Spiritually, we know that we must transcend the i of singularity and appreciate the ties to all life. By transcending the small i we begin to fully appreciate the spiritual bonds uniting us. This is a turning point in our lives, in our very consciousness. We finally know ourselves in togetherness. The isolation of the i has led to greed, aggression and war. Togetherness corrects those ills and accounts for so much more. Relating as companions for the journey, we can move the world forward to an entirely new dimension of being. Of this we are sure, a simple awareness exists within nature, evolving into higher forms as the spiral ascends. We have moved from that simple awareness to a human consciousness that, at this time on earth, must evolve into a higher consciousness of oneness with all that there is, if we are to fulfill our destiny and evolve humanity from the darkness of our age. Aggression, greed, self-centeredness, and war can now be seen in the light of horrible negativity and immaturity. Our evolving consciousness ushers in a new era of maturity and life.
We believe that the unity we seek can begin to be found if we first establish a dialogical connection with the expanded consciousness of what we call “the inner dimensions.” This direct knowledge of unity can be experienced and lived. It is our inner and our outer which together form our authentic essence. Understanding and experiencing this requires an openness filled with courage to change and transcend, to evolve and mature. To be locked into previous immature beliefs is to live within a cage of past shadows.
Again, we come back to the discussion of meditative practice for access to the “within.” The source of this experience is not physical. It is far greater than that. This knowledge, awaiting to be found, now gained by experience, is attained by a leap beyond our physical body, utilizing deep contemplation and/or meditation in order to pierce false blinders and limitations.
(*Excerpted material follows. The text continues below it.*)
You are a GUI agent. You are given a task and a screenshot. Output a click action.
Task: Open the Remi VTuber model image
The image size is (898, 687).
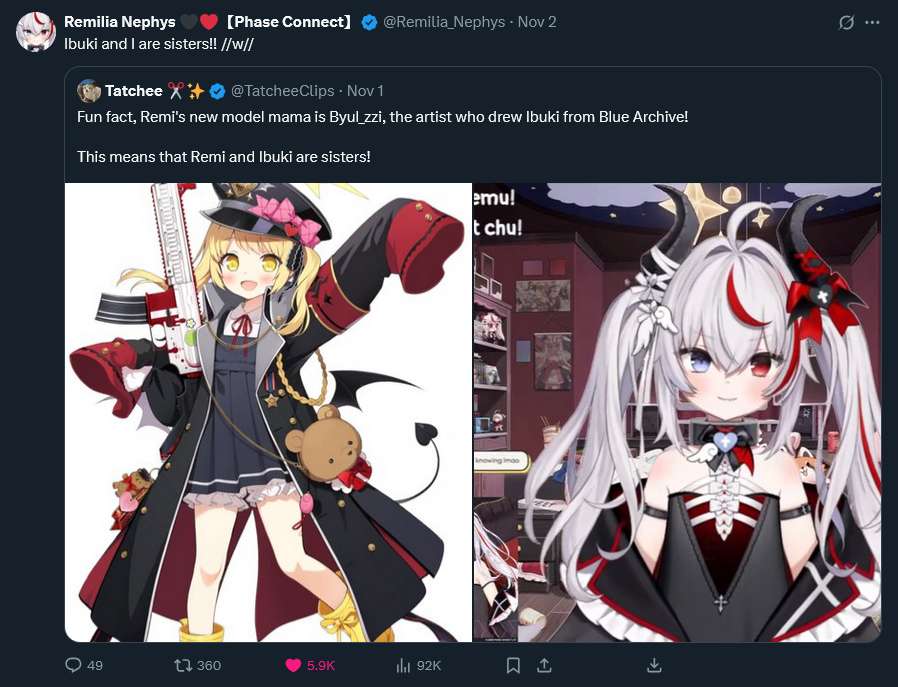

By having the courage to go beyond the traditional, the very core of our awareness is expanded. We can learn to live, even for brief moments, in a higher more integrated state of consciousness. Veils are pierced as a greater degree of knowing is lived. The gateway to reality is found as we encounter and go beyond the human made web of appearances and hurdles.
We all have come into the physical dimension for individual, positive goals. We don’t know of any and we can’t seek a supposed God’s plan by e-mail. No such plan has ever been known. It would be the height of folly to suppose that we can find one. We are not slaves, even to God, and can only conceive of individual plans, developed deep within ourselves and with help from our guides, hinted at in mystical experiences. These plans are always developed for our greater good and the good of humankind.
Our goal and that which leads us to a human unity is an internal, intuitional knowing, through individual experience at a higher level, that we are all part of the family of living beings. We can and must make our unique contributions to that in our own unique way. The grand goal is the fulfillment of our individual missions in that grand togetherness—the blending of our temporary world of appearances with that of the everlasting Reality. When we, on this planet, commit to the fulfillment we can begin, step by step, project by project, relationship by relationship, to finally move forward on a beauty path that is a winning one for each inhabitant, and for our individual and collective existence on this Earth. When that inner knowing, accelerated by contemplation and meditation is experienced, the march forward will be one with the hurdles overcome. As we move along the path we slowly gain deeper appreciation and understanding, leaving behind the commitment to a narrow world view.
Emersion and total commitment to a specific institution or world view, although helpful and even necessary in providing early scaffolding, structure and support, if allowed to monitor or censure our thoughts, can also be a barrier. Such entanglements must be cast aside if we are to go forward with complete freedom of unrestricted thinking.
The above recommendation may be viewed as suspicious by those who are afraid of thinking itself. Ralph Waldo Emerson provided a profound response to that thought years ago. He suggested that if we are all meditating on the same source we will achieve answers appropriate for each individual and always moving us toward the common unity where it all began. Meditation can overcome differences in intellectual reasoning since it can take us beyond a school or book or belief driven interpretation of encounter.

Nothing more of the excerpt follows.